EXTRAIT RETENU:
★ ★ ★ ★ ★ ★ ★
Outre les facteurs environnementaux liés à l'enjeu de la valorisation du patrimoine, nous tenterons également de déterminer le respect avec lequel les parcs réutilisent et valorisent des éléments issus des friches industrielles, telles que des ruines ou autres vestiges du passé. Pour ce faire, nous émettrons des commentaires similaires à ceux que Katy Daly a formulé dans son essai Preserving New York City’s waterfront industrial and maritime heritage through resilient and sustainable development à propos des parks Domino et Gantry.
Habitabilité

Dans l’ouvrage Responsive Environments, Ian Bentley présente plusieurs critères nécessaires pour la conception d’une ville. Il explique comment concevoir des espaces urbains qui favorisent l’interaction humaine, l’inclusivité et la durabilité en mettant l’accent sur la création de lieux accessibles, vivants et riches. Dans le cadre de notre analyse, seulement les principes de perméabilité, de variété et de lisibilité seront abordés.
Critères de Bentley tiré de Responsive Environments: A Manual for Designers (1985), p.9
La perméabilité c’est la conception d’un quartier qui doit permettre un accès libre et facile aux différents espaces par la multiplication des connexions piétonnes et les parcours offerts. La perméabilité favorise l’utilisation de l’espace et améliore la connectivité entre les quartiers. La perméabilité peut être visuelle ou physique dépendamment du réseau d’espaces publics aménagés. Cette qualité concerne particulièrement les espaces publics et les espaces privés et comment ces derniers interagissent entres eux.

Schéma de la perméabilité tiré de Responsive Environments: A Manual for Designers (1985), p.12
La perméabilité
La variété
En ce qui concerne le principe de variété, Bentley explique comment la diversité est nécessaire afin de donner une richesse au quartier. Cela inclut la forme et la taille bâtiments, ainsi que leurs usages. La variété favorise l’attraction d’une population hétérogène qui fréquente les lieux à différent moment de la journée et pour des motifs différents. De cette manière, la variété transforme l’espace en un environnement capable d’offrir des expériences et de choix aux usagers. Bentley précise également comment les usages doivent être compatibles entre eux. Les fonctions des espaces doivent s’articuler harmonieusement pour soutenir des relations mutuelles, renforçant ainsi la vitalité du quartier. Cela permet de maintenir un flux constant de visiteurs et d’assurer une animation durable de l’espace urbain.
★ ★ ★ ★ ★ ★ ★
LISTE DES DONNÉES:
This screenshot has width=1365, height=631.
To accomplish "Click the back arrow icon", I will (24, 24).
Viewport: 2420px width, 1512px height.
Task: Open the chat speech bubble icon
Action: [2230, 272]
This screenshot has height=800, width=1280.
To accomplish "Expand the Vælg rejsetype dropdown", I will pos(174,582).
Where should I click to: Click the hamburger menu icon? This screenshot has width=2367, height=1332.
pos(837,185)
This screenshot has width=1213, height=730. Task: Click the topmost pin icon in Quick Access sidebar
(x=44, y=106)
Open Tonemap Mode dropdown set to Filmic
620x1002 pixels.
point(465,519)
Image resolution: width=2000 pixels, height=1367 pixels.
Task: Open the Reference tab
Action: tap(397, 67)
★ ★ ★ ★ ★ ★ ★
CONSIGNES ÉCRITES:
**a.** Répondez aux questions suivantes à partir de l'extrait, en notant chaque réponse (i), (ii) ou (iii) sur sa propre ligne.
(i) Dans quel ouvrage Ian Bentley présente-t-il ses critères de conception d'une ville ?
(ii) Sous quelles deux formes la perméabilité peut-elle se présenter ?
(iii) Quels aspects des bâtiments le principe de variété inclut-il ?
**b.** Recopiez mot pour mot tout le passage de l'extrait qui va de « Outre les facteurs » jusqu'à « Domino et Gantry. » inclus.
Les données présentées n'ont aucun rapport avec l'extrait.

RÉPONSES ATTENDUES:
**a.**
(i) Responsive Environments
(ii) Visuelle ou physique
(iii) La forme et la taille des bâtiments, ainsi que leurs usages

**b.**
Outre les facteurs environnementaux liés à l'enjeu de la valorisation du patrimoine, nous tenterons également de déterminer le respect avec lequel les parcs réutilisent et valorisent des éléments issus des friches industrielles, telles que des ruines ou autres vestiges du passé. Pour ce faire, nous émettrons des commentaires similaires à ceux que Katy Daly a formulé dans son essai Preserving New York City’s waterfront industrial and maritime heritage through resilient and sustainable development à propos des parks Domino et Gantry.